In conclusion, modification of the MELD score to include sarcopaenia may lead to improved prediction of poor outcomes, including mortality in patients with cirrhosis. Consistent with recently published data, we found that the presence of sarcopaenia correlated with poorer outcomes – in our case, a higher incidence of HE within a 6-month period after TIPS; however, our results did not reach statistical significance. We postulate that in conjunction with the MELD score, sarcopaenia should be taken into consideration during a pre-TIPS evaluation, and its presence should alert clinicians to the potential impact it will have on patient outcomes. Optimising a patient’s nutritional status, using aggressive physical therapy and nutritional supplementation, should be a possible goal before proceeding with TIPS. Additional prospective studies are needed to solidify these theories and lead to its incorporation into illness severity and peri-procedural risk calculators in the cirrhotic population. Furthermore, identifying a serologic marker of sarcopaenia would greatly contribute to this field of study and should be a priority. We also found that multiple limitations exist in studying the effects of sarcopaenia on patient outcomes, and these limitations should be considered when conducting future research on this topic.
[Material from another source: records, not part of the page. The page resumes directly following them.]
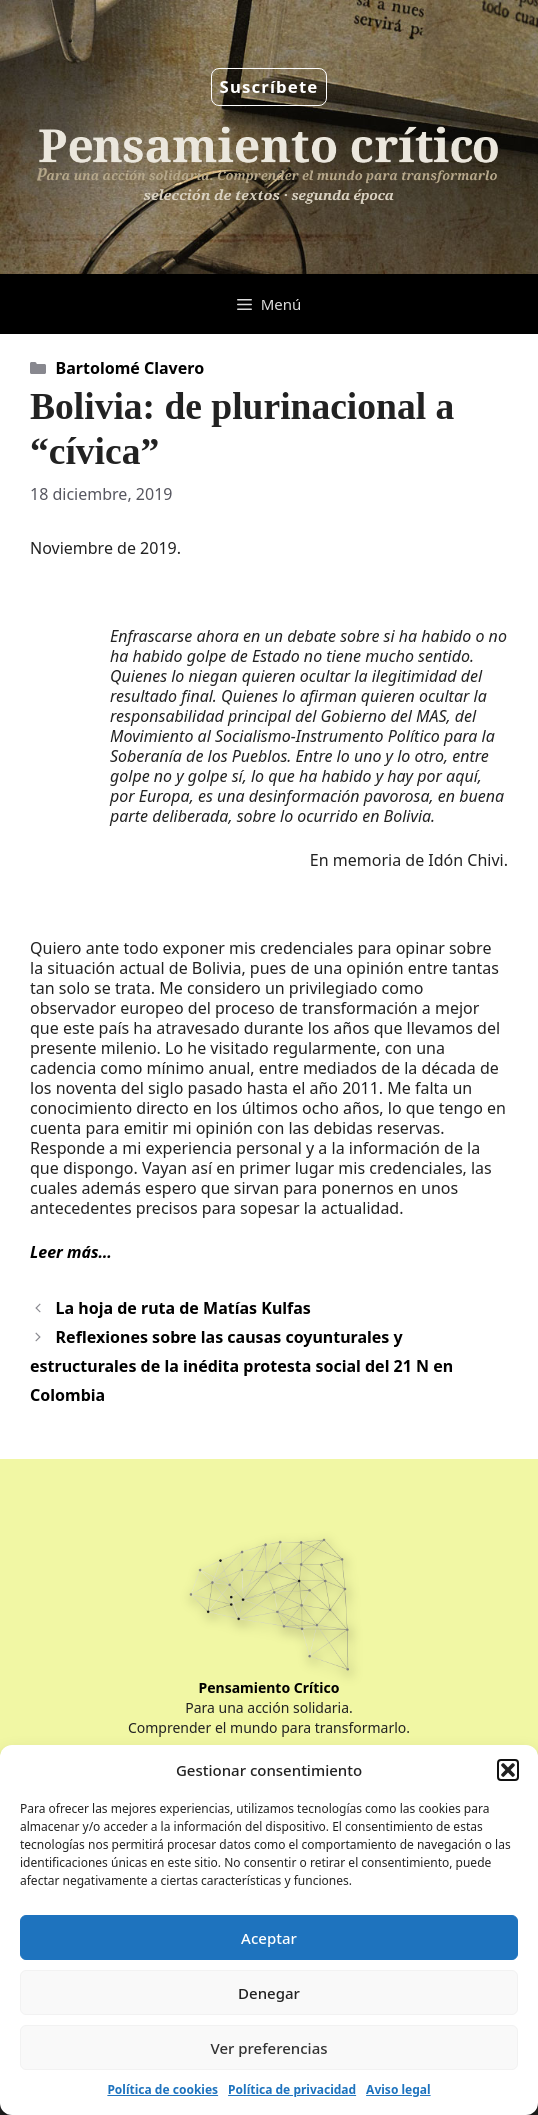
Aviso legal (398, 2089)
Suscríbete (269, 86)
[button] (508, 1770)
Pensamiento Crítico (269, 1687)
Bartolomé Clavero (130, 368)
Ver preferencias (268, 2048)
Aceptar (269, 1938)
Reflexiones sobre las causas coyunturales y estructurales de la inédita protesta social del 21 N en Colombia (241, 1366)
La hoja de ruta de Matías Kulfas (183, 1308)
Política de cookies (162, 2089)
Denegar (269, 1993)
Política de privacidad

Limitations: 1) This is a retrospective study. 2) There is no conclusive definition for sarcopaenia or agreement on how to measure it. Most groups agree that the definition of sarcopaenia simultaneously includes a functional parameter (i.e. muscle performance) and a quantitative index (i.e. muscle mass). We were only able to incorporate a quantitative metric in this study, using psoas muscle area. 3) Close to 90% of the patients in this study were sarcopaenic. This left only a small control group of patients who were non-sarcopaenic. 4) Imaging used to measure PMA all took place within one month of the TIPS but at varying periods. Significant decline in muscle mass can occur in a short period of time, especially in those who are critically ill. Therefore, a patient who was deemed non-sarcopaenic may have progressed to meet criteria for sarcopaenia between the time imaging was performed and when the TIPS procedure takes place. 5) The presence of HE was based on chart reviews from hospital admissions with an admission diagnosis or problem list that included HE or mention of treatment of the condition (i.e. lactulose or rifaximin). Patients may have developed HE without requiring hospitalisation or were hospitalised outside of our institution. Due to lack of access to outpatient records or hospital records outside of our institution, the incidence of HE may be over- or underestimated.
Despite these limitations, our study has the following important strengths: 1) Detailed chart reviews were performed for each patient included in the cohort. 2) Metrics used in other pre-op risk calculators such as MELD-Na are continuous variables with day-to-day variation. Incorporating sarcopaenia, an objective measure of malnutrition, may have important implications and requires further research.